Pero, ¿ya no existe España?, le pregunté al Mayor. Hombre, existir, existir, a veces existe y a veces no, me contestó, de una forma un tanto críptica. Bien, no es necesario que me lo explique, le aseguré. Lo que quiero saber es si voy a poder sobrevivir en este mundo futuro con mi sueldo de antes, si me darán un plus para irme una semanita a tomar el sol a la playa, cosas así. El Mayor guardó silencio. Fue un silencio que me heló la sangre.

De improviso, perdí la conexión con aquella voz, y lo cierto es que casi era preferible que hubiese ocurrido así, porque, ¿qué más teníamos que decirnos? La Tierra parecía al alcance de la mano, y escudriñé mi propia cara reflejada sobre ella en el ojo de buey. Acaso era el rostro de un náufrago desesperado que vagara durante mucho tiempo por los mares y que, para no enloquecer, contase miles de veces las fibras leñosas de su balsa, y que después, al volver a la tierra, se encontrase con algo totalmente diferente a lo que había dejado. ¿Le importaba yo a alguien?
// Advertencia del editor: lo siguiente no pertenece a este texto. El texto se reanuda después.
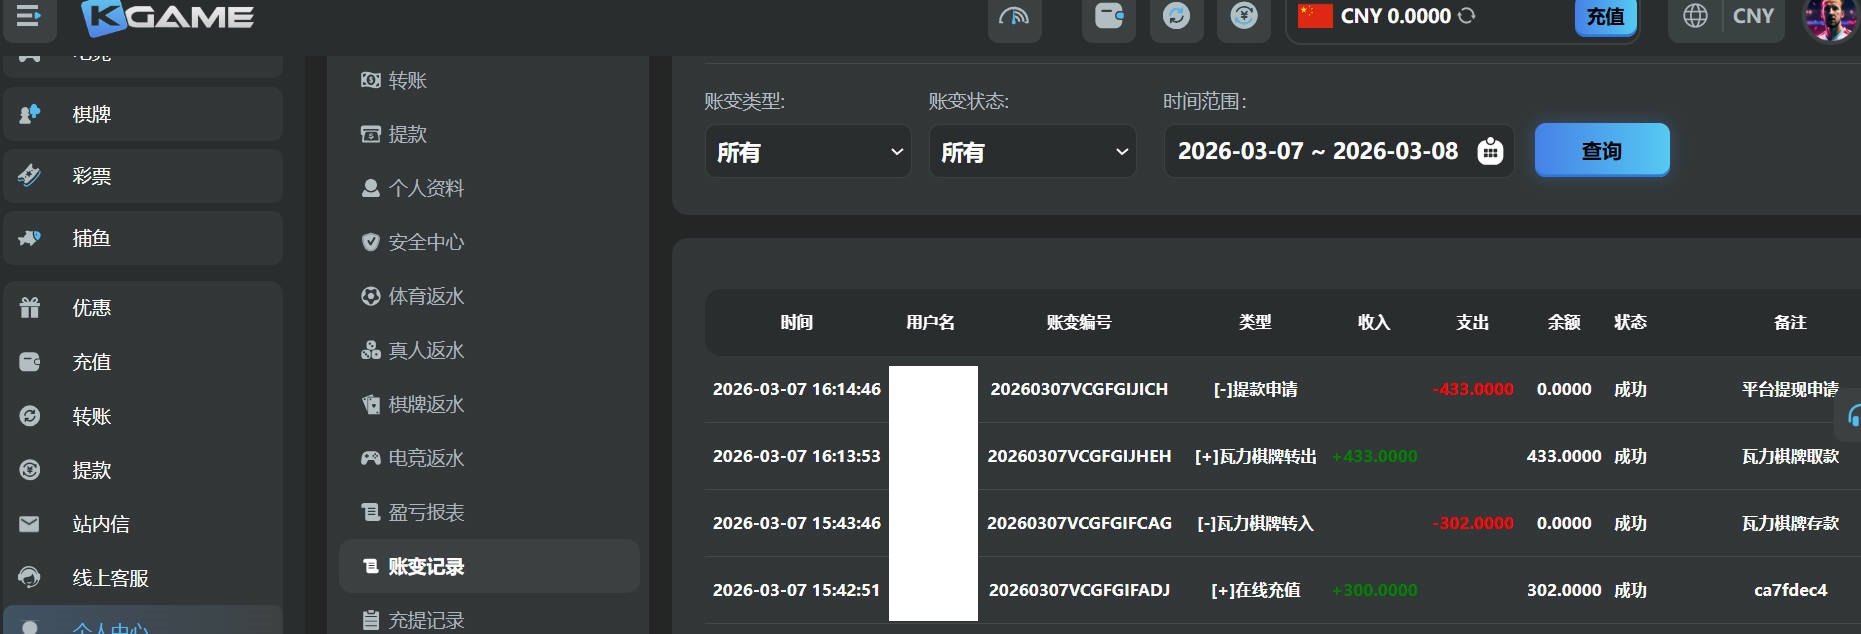Click the headset support icon at right edge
Se me ocurrió conectar la radio. Por lo menos, si la forma de dar las informaciones no había cambiado mucho, de algo me podía enterar. Di con una emisora. El locutor decía: 'Victoria de Arzalluz IV. Emitiremos la voz del gran gravístico a las doce horas. La cuarta clonación de Arzalluz repitió triunfo en las elecciones, por cuarta vez consecutiva. De este político de cuarta generación se espera la consecución definitiva de la obliteración nacional, en el marco de unas relaciones expansivas de carácter mimórfico. Entre otras cosas, en el programa del político se hallan contempladas la desgravación fiscal de la eutanasia, la legalización de la heroína y la redistribución de las estaciones, que, a partir de ahora, en lugar de cuatro, serán seis. Viva Arzalluz IV'.
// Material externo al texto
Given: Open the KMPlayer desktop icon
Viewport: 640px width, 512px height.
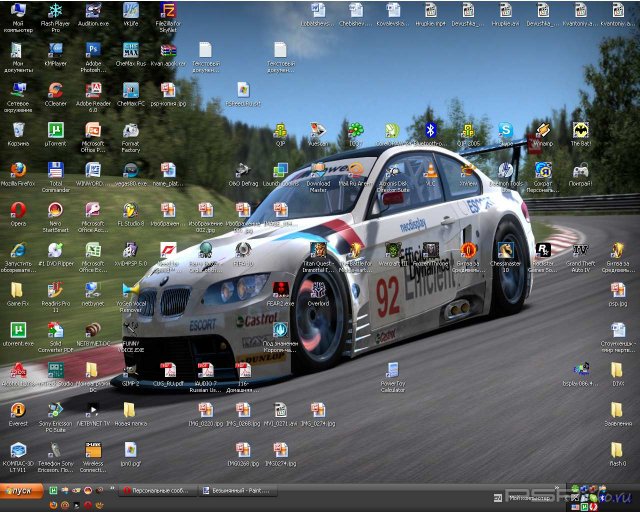Looking at the screenshot, I should point(55,50).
Aunque tampoco se me antojó un mal programa, se me erizó ligeramente la piel. Porque yo había visto brillar los rayos del sol más allá del árbol de Gernika. Yo me había comido un chuletón cerca de Somorrostro. Yo había probado las alubias de Tolosa con sacramentos. Sí, había hecho cosas que nadie creería. Pero, ahora, todos esos momentos se perderían como lágrimas en la lluvia, porque se acercaba el momento de aterrizar. Así que comencé a practicar: '¡Viva Arzalluz IV!'.